Passage for review –
========

Things you might not know about Rabies vaccine

Rabies vaccineThe first written record of Rabies occurred in the 23rd Century B.C.  Even back then; they understood that fact that this disease was transmitted by the bite of an animal.  Unfortunately, it wasn’t until the 19th Century that there was an accurate diagnosis, isolation of the virus and discovery of a Rabies vaccine and treatment for human exposure.

Who is at risk?

Birds, fish, reptiles, and amphibians do not get rabies.  However, any mammal can get rabies.  In countries outside of the United States, the most common carrier of Rabies is the dog.  Fortunately, the widespread use of Rabies vaccine in the United States has changed the most common carrier of Rabies to wild life.  The primary carriers of Rabies in the United States are skunks, raccoons, bats, coyotes, and foxes.  Cases of Rabies is on the rise in cats.  Officials believe this is occurring because many people do not vaccinate their cats and due to trap-neuter-release programs.

The importance of Rabies tags

Did you know that every year your pet’s Rabies tag is a different color and different shape?  2017 Rabies tags are blue rosettes.  The rotation of shapes and color tags is an international system to help animal control officers and local authorities to determine from afar if a pet has a current Rabies vaccine.  Therefore, it is important that you remove old tags on your pet’s collar.  If you want to keep them, remove them from the collar.  Every Rabies tag contains a tag number which is unique to your pet and contact information for the veterinary clinic that administered the vaccine.  Rabies tags are a great source for reuniting lost pets.

Rabies Vaccine

A licensed veterinarian must administer the Rabies vaccine.  Veterinarians can vaccinate puppies and kittens for Rabies as early as 12 weeks of age and then followed by a booster in one year.   It is up to state and local authorities to determine the length of the Rabies vaccination.  In Oklahoma, each city can choose if they want to require Rabies vaccine every year or every three years.  In Guthrie, Oklahoma officials require the vaccine yearly because we live in an area with lots of Rabies cases.

========

Work order A –
Duplicate the passage of the rabies article starting at "Things you might" and ending at "is at risk?".
Work order B –
According to the rabies article, what color and shape are the 2017 Rabies tags?
Work order C –
List the animals that the rabies article names as the primary carriers of Rabies in the United States.

Supplied material –
========

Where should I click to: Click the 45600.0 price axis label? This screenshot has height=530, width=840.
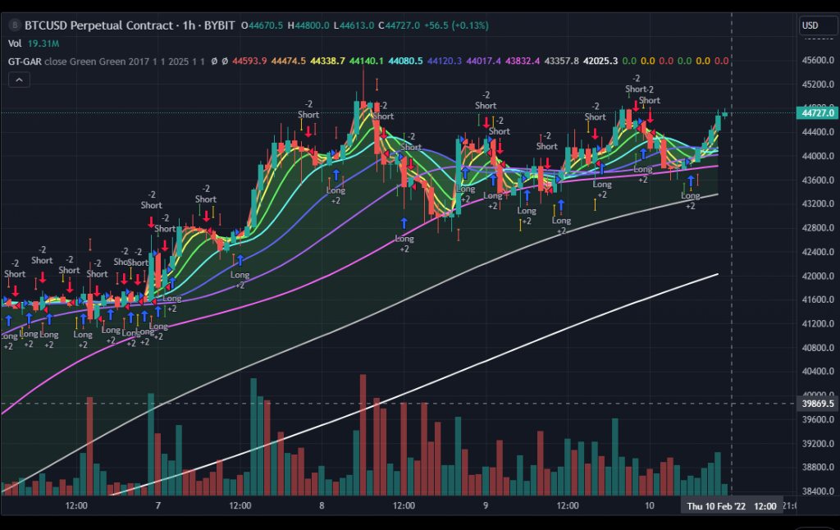click(x=816, y=61)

========

Answer area A –
Things you might not know about Rabies vaccine

Rabies vaccineThe first written record of Rabies occurred in the 23rd Century B.C.  Even back then; they understood that fact that this disease was transmitted by the bite of an animal.  Unfortunately, it wasn’t until the 19th Century that there was an accurate diagnosis, isolation of the virus and discovery of a Rabies vaccine and treatment for human exposure.

Who is at risk?

Answer area B –
They are blue rosettes.

Answer area C –
Skunks, raccoons, bats, coyotes, and foxes.